I have prayed and I have waited. Prayed and waited. Why was God not sending anyone to me? I was praying. He should have delivered.
God had been delivering every day. I was just too blind to see. I have been struggling recently to really spend personal time with God. I wasn't spending time in God's word like I should. I wasn't truly seeking Him. And I know that in order for me to grow closer to God, I have to put in the effort. Yet for some reason, I always seem to have problems remembering that.
It is exactly .4 miles from my apartment to campus. This morning when I left for class I thought to grab my iPod. The first song to play was Shane and Shane's "Heart of Servants."
I spent the .4 miles praising my Father. Asking Him to change my heart. To make me a servant of all. Asking Him to help me surrender my pride. To release me from my selfishness. And to pour out His love through me.
When I arrived in class my teacher asked me about the shirt I was wearing. It is my adoption shirt from the Walser Family. The shirt says, "Love with abandon. Love an orphan." So I had the opportunity to share with my teacher and rest of the class the miracle of adoption and the amount of love involved.

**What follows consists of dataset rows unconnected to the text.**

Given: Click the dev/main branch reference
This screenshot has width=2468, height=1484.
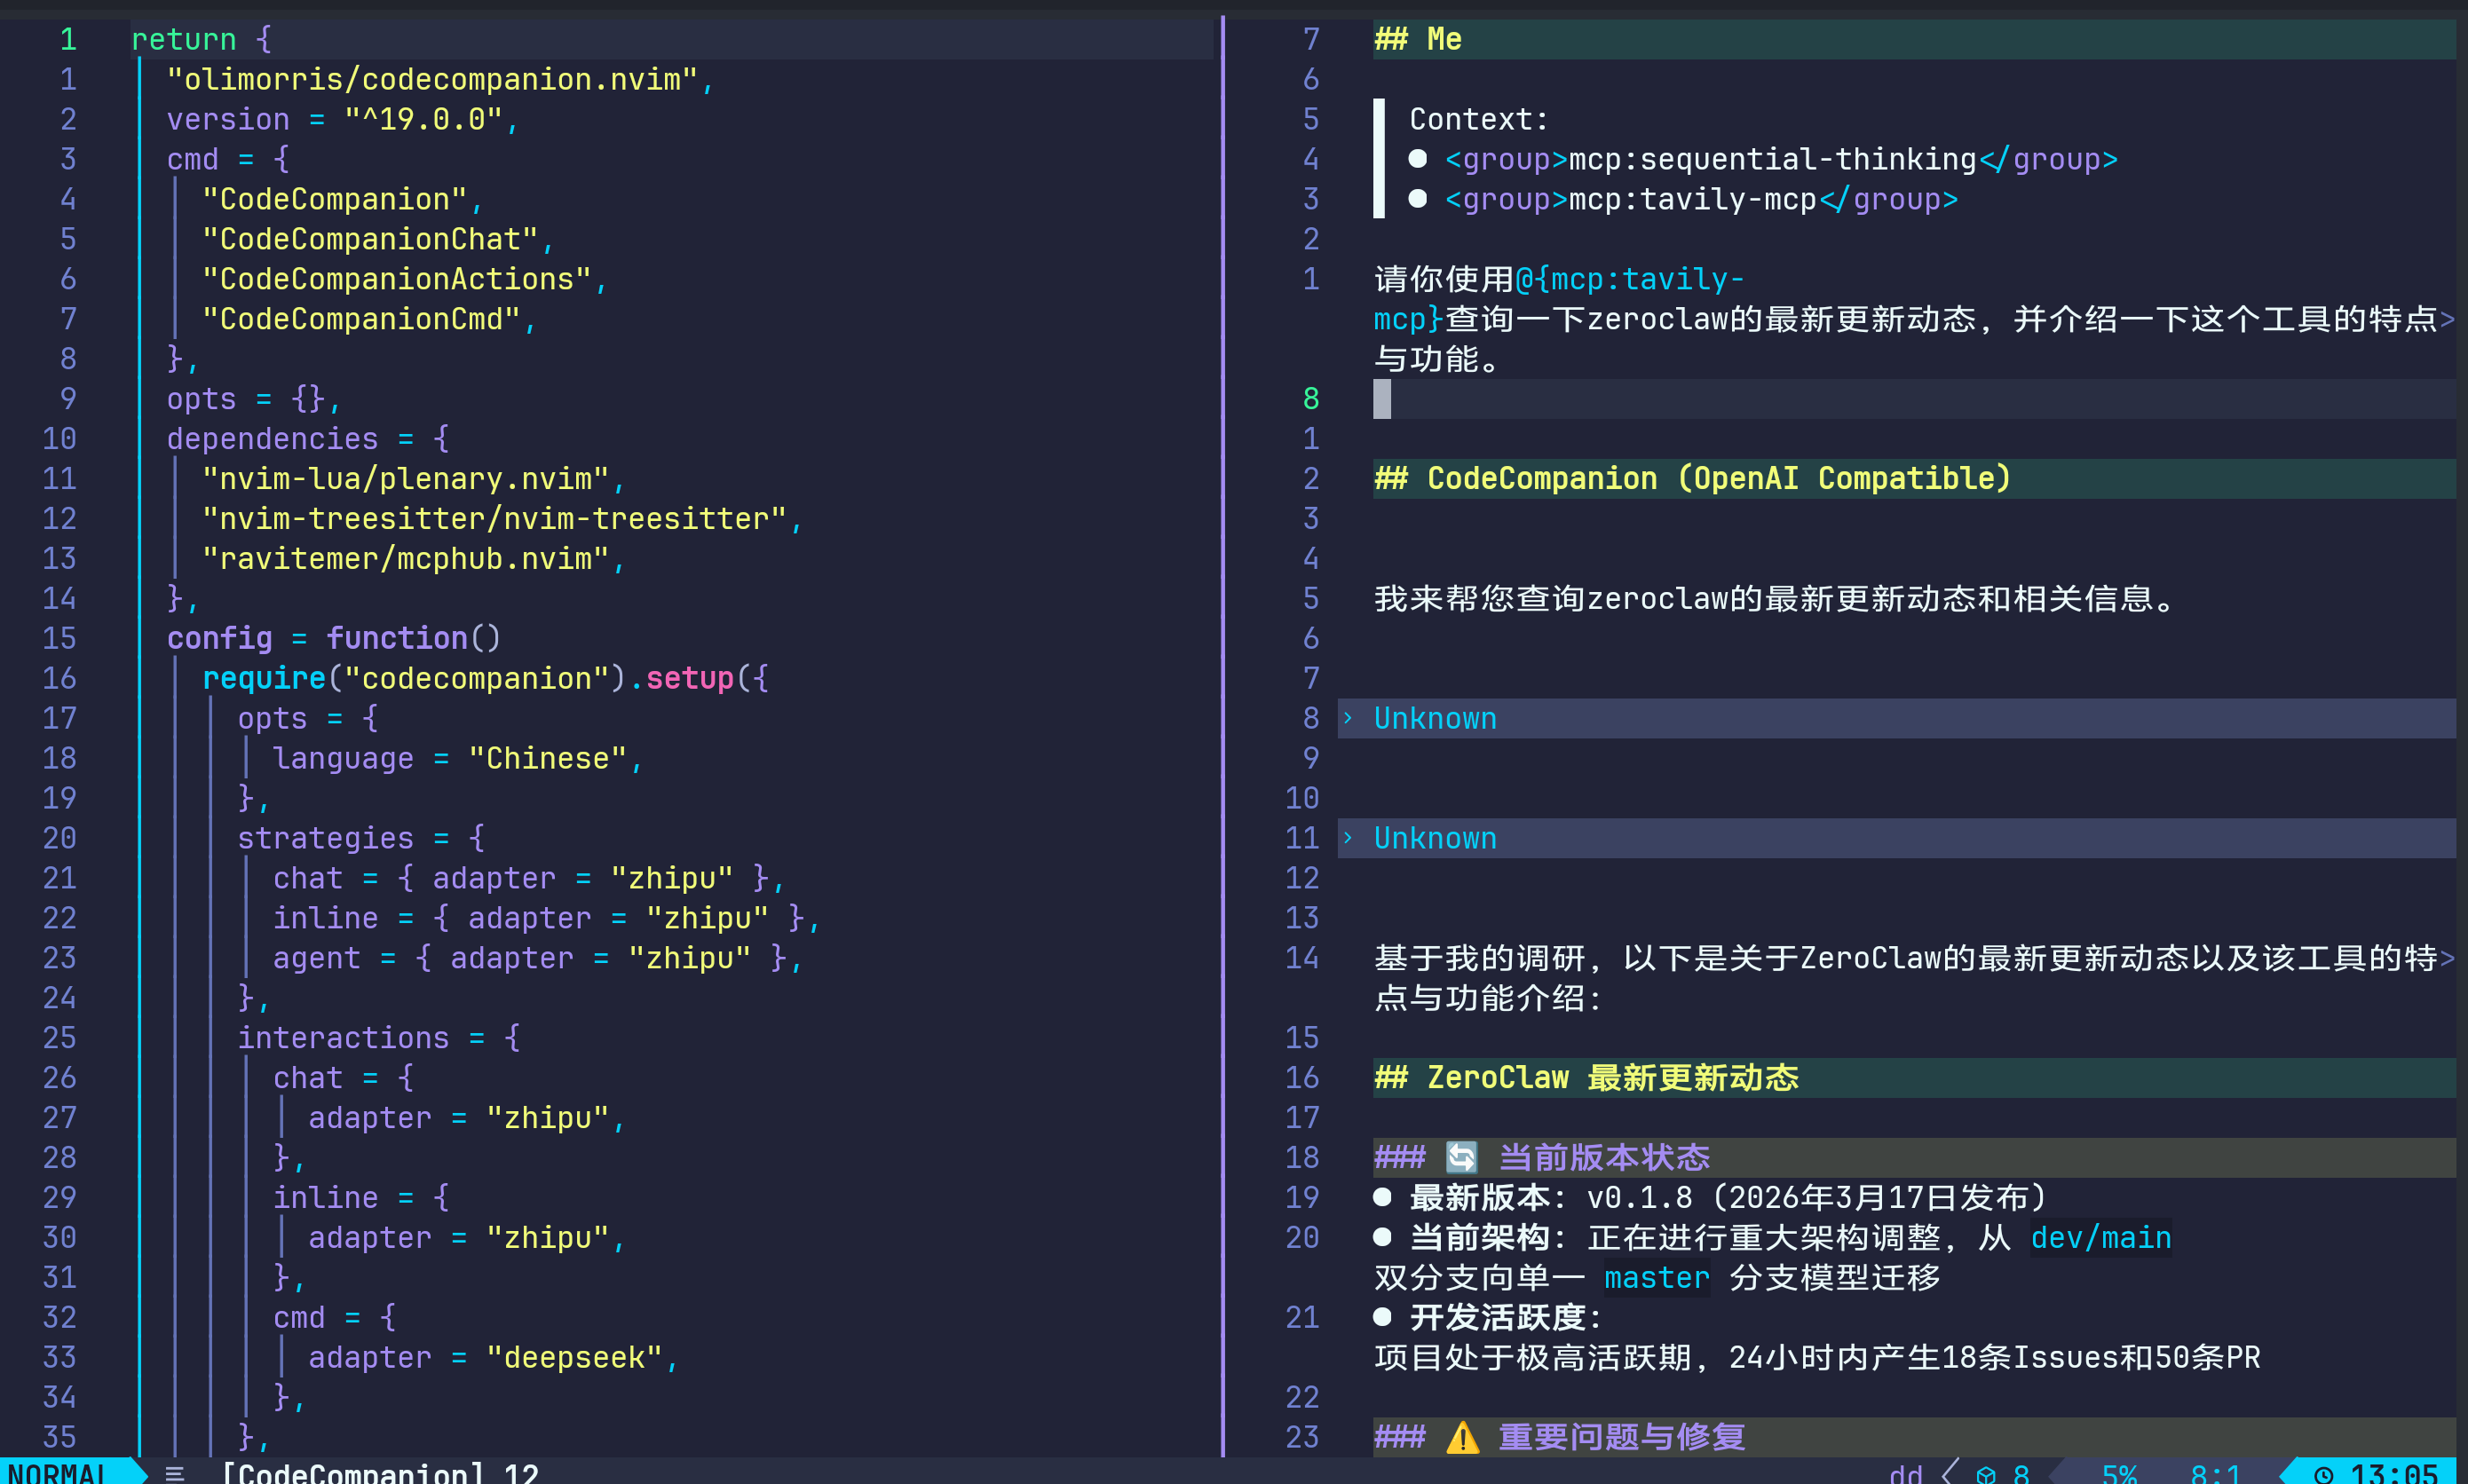Looking at the screenshot, I should [2100, 1237].
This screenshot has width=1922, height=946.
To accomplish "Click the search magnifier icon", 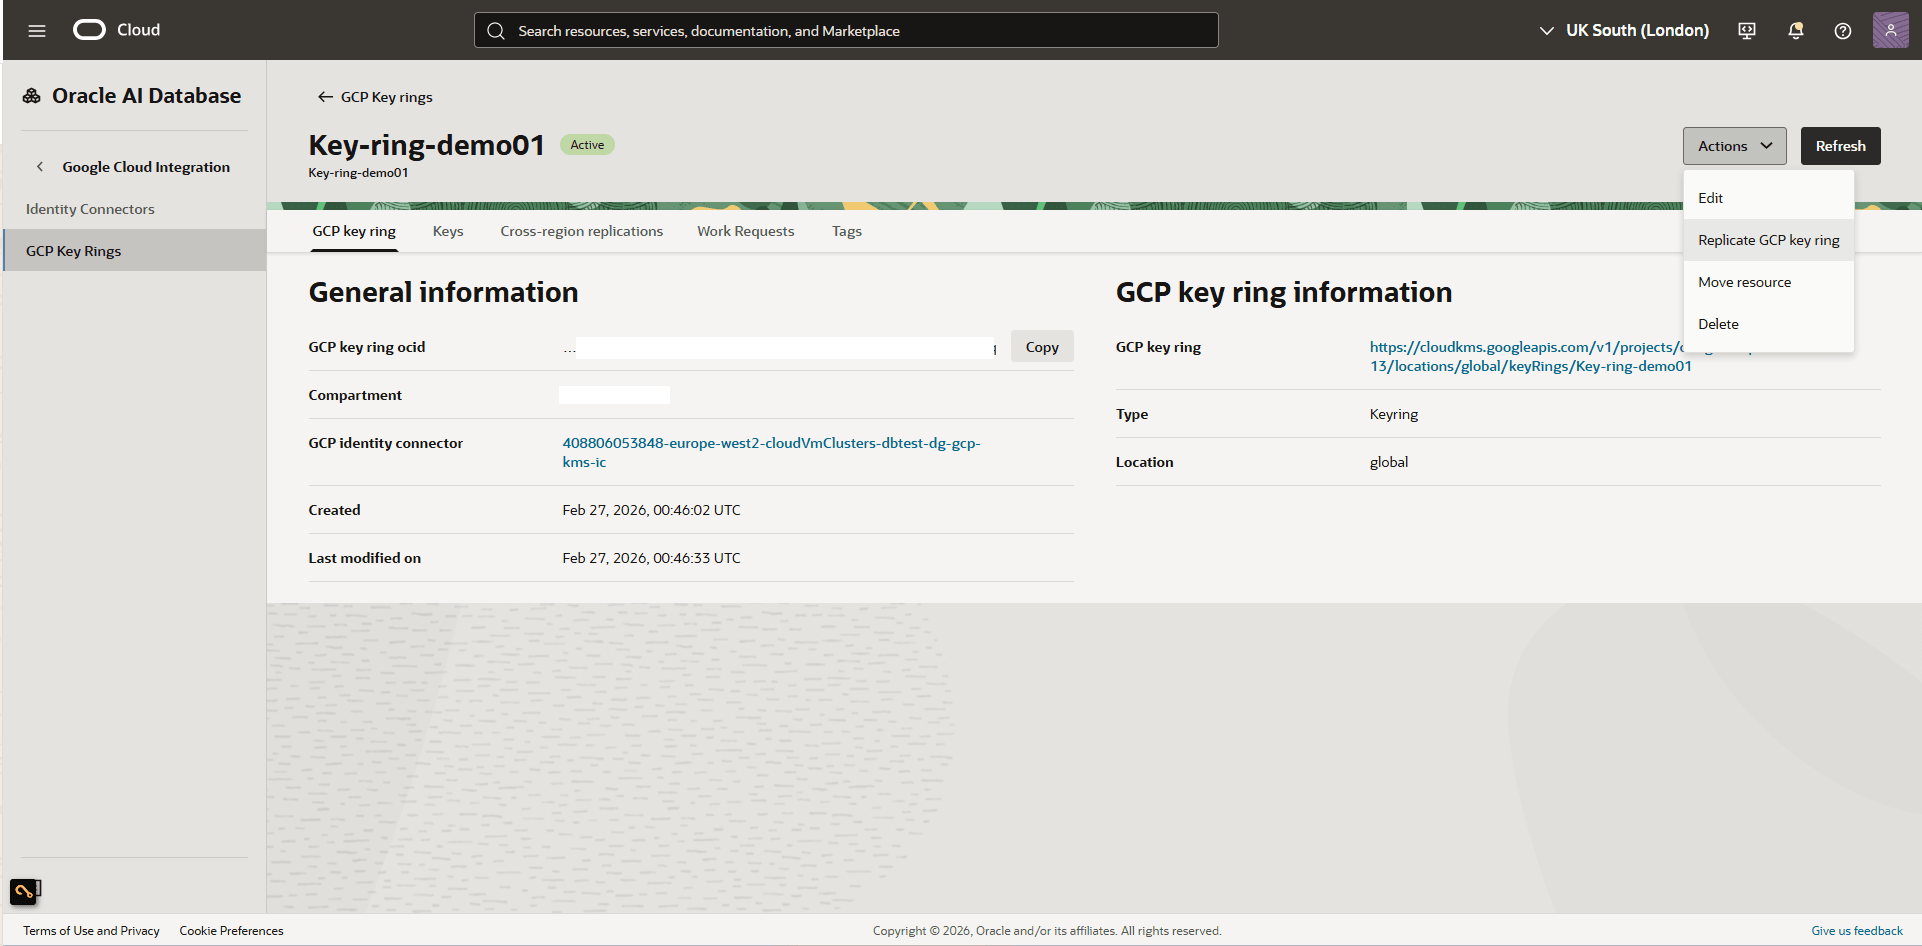I will point(496,30).
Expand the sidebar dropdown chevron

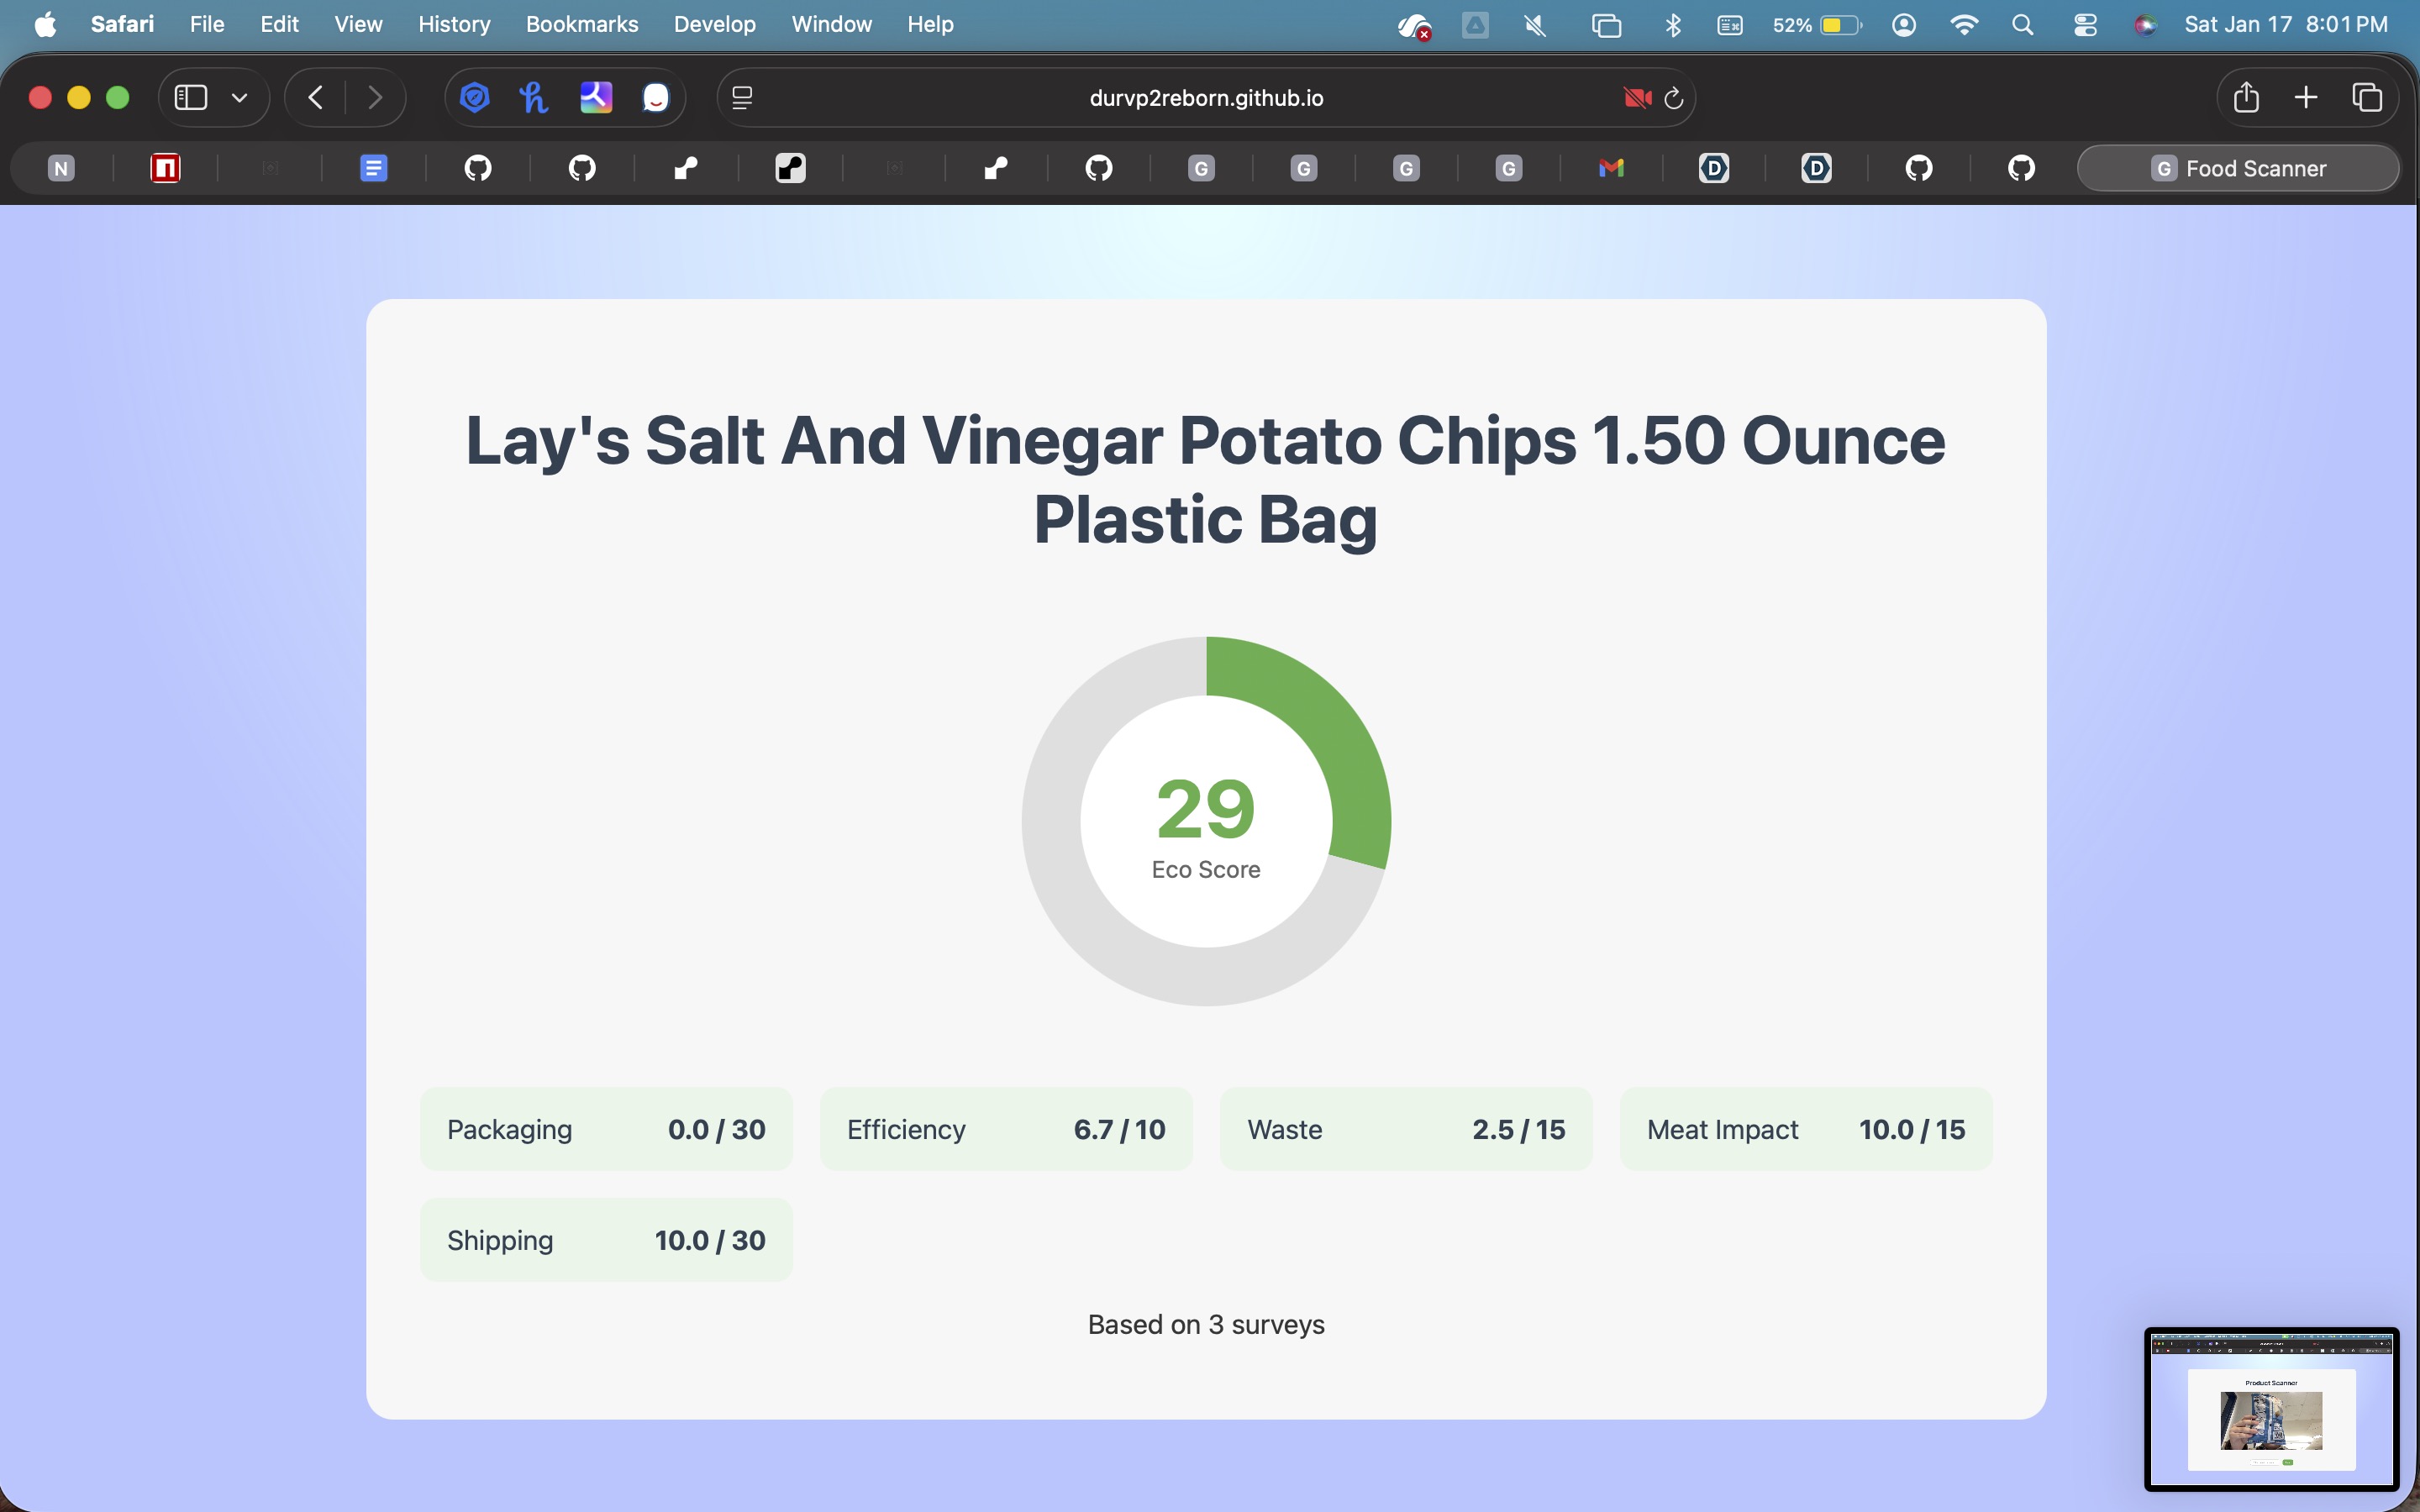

And there's more. The class is called Creative Art Therapies. Today we were asked to draw a wall, of any kind. This is the wall I drew (please keep in mind that I am NOT artistically gifted).
We were then asked to explain to the class what our wall symbolized. I explained that my wall symbolized the walls that adoptive families have to fight through. That it is not an easy journey, but one that God has called them to and will guide them through. That these families must truly love with abandon to follow God's call. I explained that it is not just families adopting, but that we are called to love all people with abandon. I explained that I chose to make my wall out of interweaving colors because at the end of their journey, the faces of these families may be many different colors, but they are all a part of God's family.
I didn't have an in depth conversation on theology with my class. It was just a brief time of sharing. But it was something, and I am so thankful for that chance.
God showed up. He put someone in my path. But God has shown up every day. I just haven't taken the time to prepare my heart for when He does. I allowed myself to pass through the day blinded to the opportunities all around me. But oh the difference a morning of praise makes.
Lamentations 3:22-23 reads, "Because of the Lord's great love we are not consumed, for his compassions never fail. They are new every morning; great is your faithfulness."
God's compassions are new EVERY MORNING. So no matter what kind of day I'm having when I wake up or what trials I am facing, I have something to praise Him for.
I know I will probably learn this lesson all over again at some point. But I am thankful for the lesson today. I am thankful that God loves me regardless of the amount of effort I put forth. I am thankful that God doesn't love you more than me or me more than you. I am thankful that God loves ALL of me. I am thankful that He wants all of me.